NOVEMBER 30
#157
Passed through Thanksgiving holidays attempting to keep some degree of normalcy in my soul. I didn’t journal; didn’t want to think about anything. Walked the beach every day. I do feel less disjointed, back into one piece.
When we had a whole week before the doctor’s appointment, tomorrow, there was plenty of time to just be, enjoy the small things. But as tomorrow nears I am like Christ in Gethsemane, my courage is failing me.
We have been able to help wZ make his custom leather bags, hole punching the leather, braiding straps, it has been a real distraction and will actually earn us some gas money. But my anxiety level is growing.
We had a great meal at an Italian restaurant by the beach. The waiter was from Madrid and Joe had a lot of pleasure in conversing with him. He even complimented Joe’s accent; said it sounded Castillian.
But an hour later he was really uncomfortable.
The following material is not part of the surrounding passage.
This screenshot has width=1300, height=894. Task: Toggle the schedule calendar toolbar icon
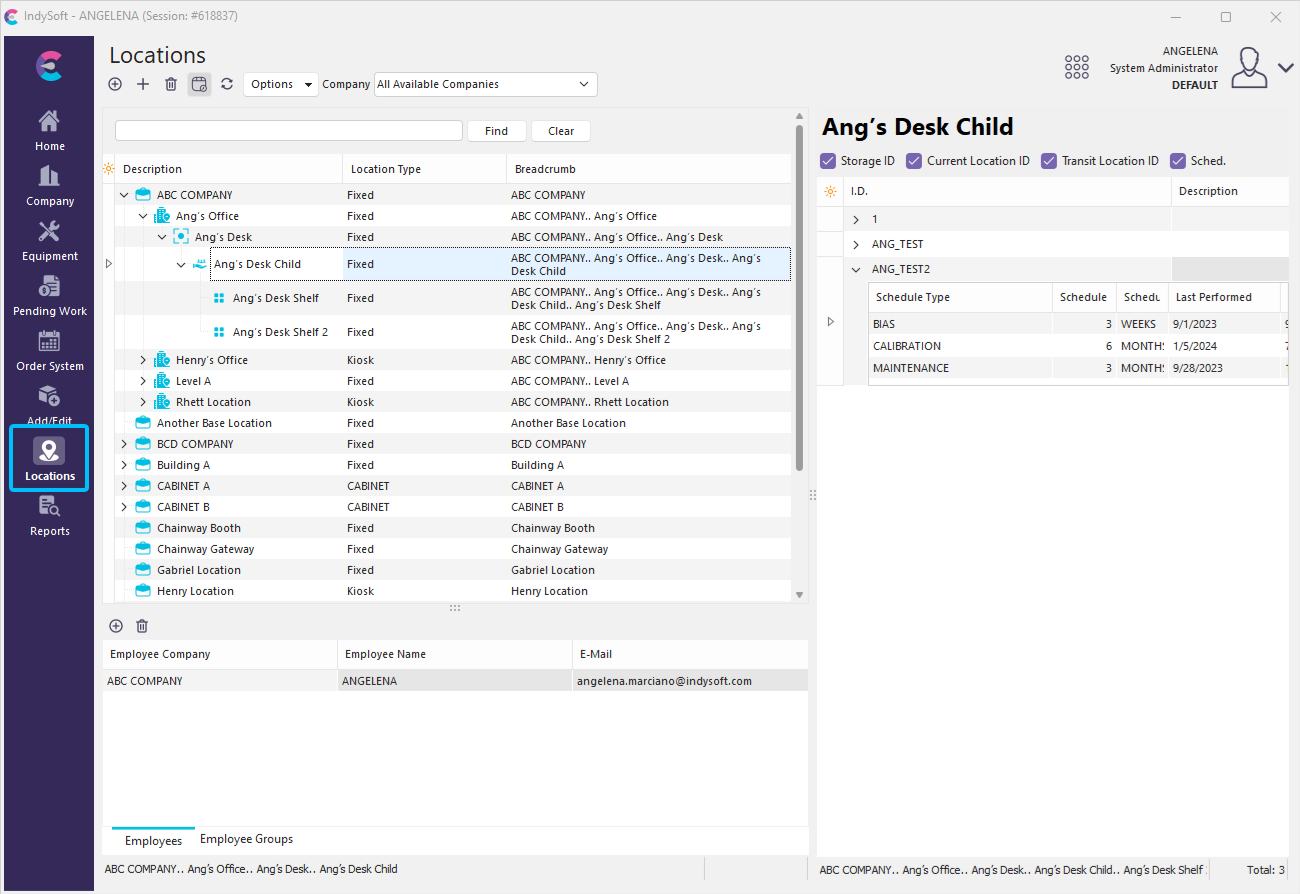199,85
Too much food and the whole area that seems to be Joe’s liver gets really uncomfortable. He was feeling better and we also took a bike ride the other day. But his foot is swollen and his sandals made a horrible looking red mark across his foot which is indeed tender.
He isn’t complaining at all; taking everything in stride for now. He simply says he is “awestruck” by the whole unfolding of events.
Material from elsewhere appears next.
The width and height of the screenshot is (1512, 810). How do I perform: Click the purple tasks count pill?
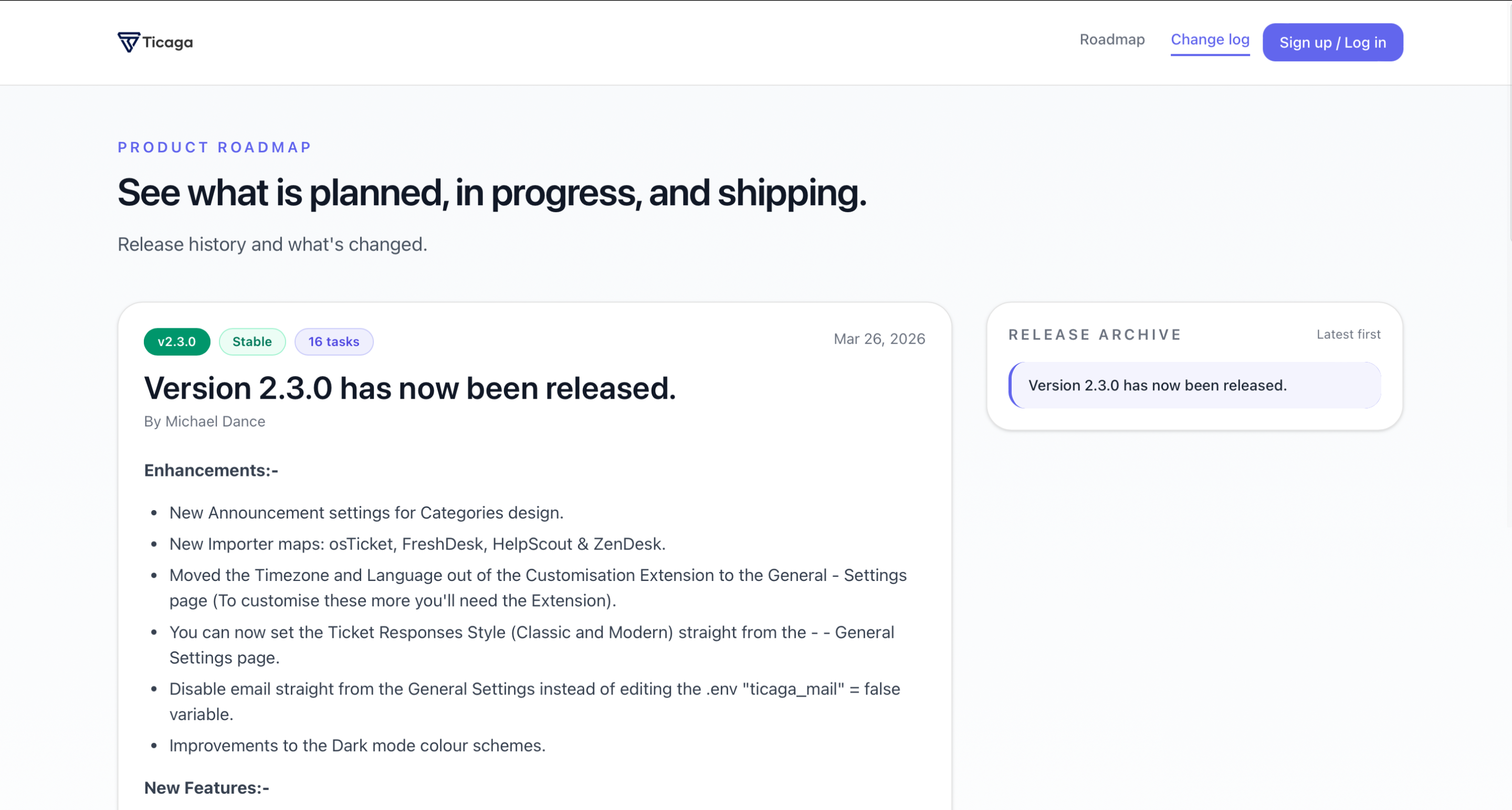pyautogui.click(x=333, y=341)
We almost ran out of medicine and it was frightening waiting for the pharmacy to call and tell us his supply of Lovenex was in. He held that big sack of medicine so tenderly, the way he used to carry a six pack of beer back from the store, all nestled up in his arms.
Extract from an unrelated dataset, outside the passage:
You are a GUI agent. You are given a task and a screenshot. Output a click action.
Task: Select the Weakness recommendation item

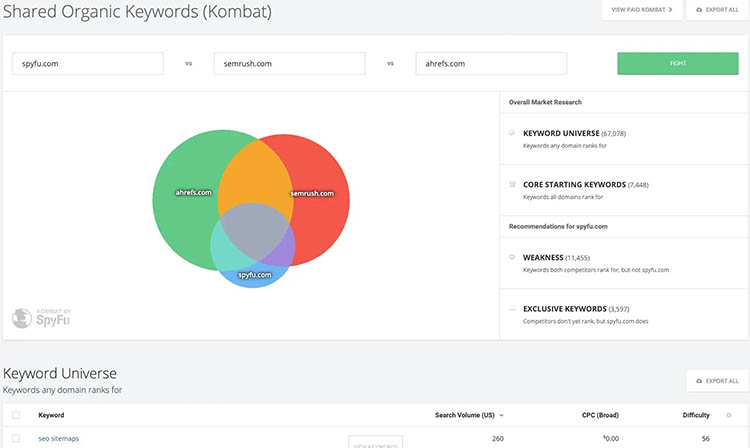coord(624,263)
And he’s tired, his energy level is way down. Understandably so. But dread is setting into my soul. In the beginning of this I was just grasping at straws looking for symbols to bolster me up. When I was walking circles around the hospital my processes ran wild: Oh look here are mushrooms growing in the grass; this must mean something. They are psychedelic mushrooms. I’ll fix tea with them and they will create a miracle and cure Joe.
Reason finally took over, especially since I didn’t have a clue as to what kind of mushrooms they were, but I did pick them and stash in the van for one day just thinking along those kind of abstract wild trains of thought.
One more day until we know the whole truth of the matter. One more day.